The Secrets To German Efficiency
Wherever you’re from, there are probably two things you know for sure about Germans: one, they make great cars, and two, they get a whole lot done. In fact, Germans have one of the most robust economies out there—and yet they log fewer in-office hours than most of their fellow EU members. On average, Germans clock 35 hours a week and go on vacation for 5 weeks a year. Somehow, they still get 70% more work done than the Greeks.
You might be astonished by that last figure—at first, I was, too. But then I started working at Blinkist.
Just to get you up to speed, Blinkist is an app that transforms great nonfiction books into quick, easy-to-understand highlights, filling in the gap that so many people feel between what they want to learn and what they actually have time for. All of this is to say that efficiency is baked into Blinkist’s culture. My culture is Canadian, but our team is made up of people from more than 14 different countries. In our time here, we’ve all started to get the hang of an important aspect of our work culture: how to get things done like a German. In the past year, I’ve observed how my amazingly efficient German colleagues treat their workdays. Here are some of their secrets:
1. Only work when you’re productive
If you ever come to work with a stuffy nose, you will be sent home within the hour. Non-Germans tend to feel bad for taking sick leave, but Germans look at it differently – if you’re working when you shouldn’t be, it takes you longer to recover, and you’re also endangering the health of your colleagues. Similarly, if you’re no longer productive at work, you’re better off getting recharged for the next day than to work overtime. This philosophy was brilliantly explained in the 7 Habits of Highly Effective People. Imagine yourself as a saw: if you spend all day sawing away without a break, your work will get sloppy. You must sharpen the saw regularly by leaving the office on time, taking sick leave when needed, and going on vacation.

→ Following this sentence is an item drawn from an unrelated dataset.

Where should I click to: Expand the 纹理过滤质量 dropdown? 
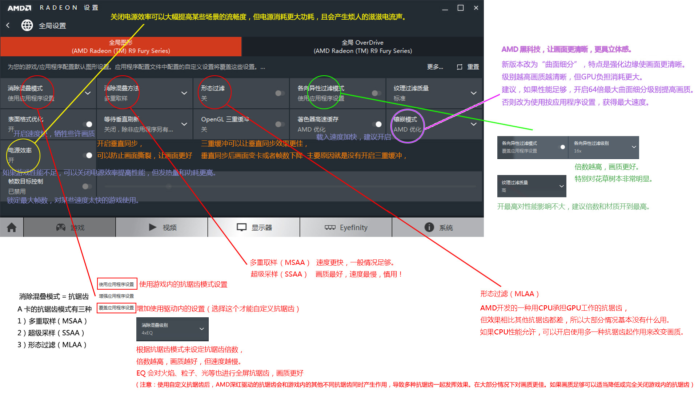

2. Don’t get caught up in failures
Have you ever made a mistake at work that sets you back for days? You probably lost time on damage control and also had to explain yourself to your superiors, leaving you doubt your own abilities as a result. A philosophy in action I’ve noticed on the part of my German colleagues is that they don’t waste time on things out of their control. Our CEO Holger Seim is famous for this: you will never hear him utter the words “mistake” or “failure;” instead, he calls them “learnings.” A great book to read on having a productive attitude in the face of difficult is the 13 Things Mentally Strong People Don’t Do by Amy Morin.
3. Work to live rather than living to work
North Americans often get made fun of for taking up high-paying jobs that they dislike, just to pay off their fancy car and condo. Germans are polar opposites and tend to live leaner lifestyles. Less than 20% of the population own property, compared to over 80% of the Spanish. Their philosophy is, “Why compromise your freedom for something that you can’t pay off ’til you retire” As a result, they have fewer bills, and can clock out and live their lives at the end of the (reasonably timed) workday. In turn, this makes them much more productive. To avoid falling into the rat race of slaving for a lifestyle that you can’t afford, read Think and Grow Rich by Napoleon Hill.
4. Process is everything
It’s true: Germans do tend to love processes. This is also very true in our German startup: Asana and Excel are our best friends. Before we start a new project at Blinkist, we set up timelines, documentation, metrics and contingency plans. To those who are more pragmatic, this might seem pointless. However, setting up with a strong process will make your life much easier when you need to report on progress, analyze data, backtrack, or bring on another team member. By taking an extra few hours to set things up right in the beginning, you’ll save yourself a lot of headache for the months to come. For great advice on getting organized, read Blinkist’s favorite productivity bible: David Allen’s Getting Things Done.